▶ [TASK DESCRIPTION]:
Could you copy out each of the rows below word for word, without changing anything?

Start of RECORDS FOR THIS TASK

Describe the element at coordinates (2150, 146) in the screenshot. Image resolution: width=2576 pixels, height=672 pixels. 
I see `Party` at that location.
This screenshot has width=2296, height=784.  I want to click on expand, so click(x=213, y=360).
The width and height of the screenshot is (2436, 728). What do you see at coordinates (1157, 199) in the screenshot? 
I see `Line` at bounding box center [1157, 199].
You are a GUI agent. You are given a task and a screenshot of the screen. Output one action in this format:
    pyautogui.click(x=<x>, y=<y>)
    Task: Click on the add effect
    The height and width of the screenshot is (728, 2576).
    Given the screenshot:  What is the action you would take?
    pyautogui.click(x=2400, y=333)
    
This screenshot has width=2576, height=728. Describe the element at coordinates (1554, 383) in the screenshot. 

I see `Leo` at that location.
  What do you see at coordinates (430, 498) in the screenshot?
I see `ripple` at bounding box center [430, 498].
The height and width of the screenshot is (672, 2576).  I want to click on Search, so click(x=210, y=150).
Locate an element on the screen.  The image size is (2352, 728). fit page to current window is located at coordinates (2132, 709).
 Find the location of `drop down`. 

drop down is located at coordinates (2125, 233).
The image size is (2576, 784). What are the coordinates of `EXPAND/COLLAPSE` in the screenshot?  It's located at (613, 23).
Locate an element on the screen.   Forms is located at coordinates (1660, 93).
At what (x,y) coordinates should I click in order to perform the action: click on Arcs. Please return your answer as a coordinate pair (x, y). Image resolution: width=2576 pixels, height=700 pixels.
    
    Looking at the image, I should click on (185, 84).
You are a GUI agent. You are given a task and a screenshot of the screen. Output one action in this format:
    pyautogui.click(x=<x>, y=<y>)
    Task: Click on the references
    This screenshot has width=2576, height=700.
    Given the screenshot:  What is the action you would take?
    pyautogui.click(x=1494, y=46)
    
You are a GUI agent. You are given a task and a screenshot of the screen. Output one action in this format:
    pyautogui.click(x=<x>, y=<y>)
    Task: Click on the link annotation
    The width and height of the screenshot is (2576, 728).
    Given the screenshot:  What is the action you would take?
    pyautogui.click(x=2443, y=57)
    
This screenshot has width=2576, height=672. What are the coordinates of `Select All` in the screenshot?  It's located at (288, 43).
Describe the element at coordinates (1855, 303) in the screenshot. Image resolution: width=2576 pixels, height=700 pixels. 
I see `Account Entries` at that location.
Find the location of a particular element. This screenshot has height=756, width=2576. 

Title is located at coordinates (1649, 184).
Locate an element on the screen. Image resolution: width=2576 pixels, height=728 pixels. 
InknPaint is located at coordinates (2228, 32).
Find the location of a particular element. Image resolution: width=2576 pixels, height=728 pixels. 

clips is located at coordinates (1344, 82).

End of RECORDS FOR THIS TASK

▶ [FULL RESPONSE]:
Describe the element at coordinates (2150, 146) in the screenshot. Image resolution: width=2576 pixels, height=672 pixels. 
I see `Party` at that location.
This screenshot has width=2296, height=784.  I want to click on expand, so click(x=213, y=360).
The width and height of the screenshot is (2436, 728). What do you see at coordinates (1157, 199) in the screenshot? 
I see `Line` at bounding box center [1157, 199].
You are a GUI agent. You are given a task and a screenshot of the screen. Output one action in this format:
    pyautogui.click(x=<x>, y=<y>)
    Task: Click on the add effect
    The height and width of the screenshot is (728, 2576).
    Given the screenshot:  What is the action you would take?
    pyautogui.click(x=2400, y=333)
    
This screenshot has width=2576, height=728. Describe the element at coordinates (1554, 383) in the screenshot. 

I see `Leo` at that location.
  What do you see at coordinates (430, 498) in the screenshot?
I see `ripple` at bounding box center [430, 498].
The height and width of the screenshot is (672, 2576).  I want to click on Search, so click(x=210, y=150).
Locate an element on the screen.  The image size is (2352, 728). fit page to current window is located at coordinates (2132, 709).
 Find the location of `drop down`. 

drop down is located at coordinates (2125, 233).
The image size is (2576, 784). What are the coordinates of `EXPAND/COLLAPSE` in the screenshot?  It's located at (613, 23).
Locate an element on the screen.   Forms is located at coordinates (1660, 93).
At what (x,y) coordinates should I click in order to perform the action: click on Arcs. Please return your answer as a coordinate pair (x, y). Image resolution: width=2576 pixels, height=700 pixels.
    
    Looking at the image, I should click on (185, 84).
You are a GUI agent. You are given a task and a screenshot of the screen. Output one action in this format:
    pyautogui.click(x=<x>, y=<y>)
    Task: Click on the references
    This screenshot has width=2576, height=700.
    Given the screenshot:  What is the action you would take?
    pyautogui.click(x=1494, y=46)
    
You are a GUI agent. You are given a task and a screenshot of the screen. Output one action in this format:
    pyautogui.click(x=<x>, y=<y>)
    Task: Click on the link annotation
    The width and height of the screenshot is (2576, 728).
    Given the screenshot:  What is the action you would take?
    pyautogui.click(x=2443, y=57)
    
This screenshot has width=2576, height=672. What are the coordinates of `Select All` in the screenshot?  It's located at (288, 43).
Describe the element at coordinates (1855, 303) in the screenshot. Image resolution: width=2576 pixels, height=700 pixels. 
I see `Account Entries` at that location.
Find the location of a particular element. This screenshot has height=756, width=2576. 

Title is located at coordinates (1649, 184).
Locate an element on the screen. Image resolution: width=2576 pixels, height=728 pixels. 
InknPaint is located at coordinates (2228, 32).
Find the location of a particular element. Image resolution: width=2576 pixels, height=728 pixels. 

clips is located at coordinates (1344, 82).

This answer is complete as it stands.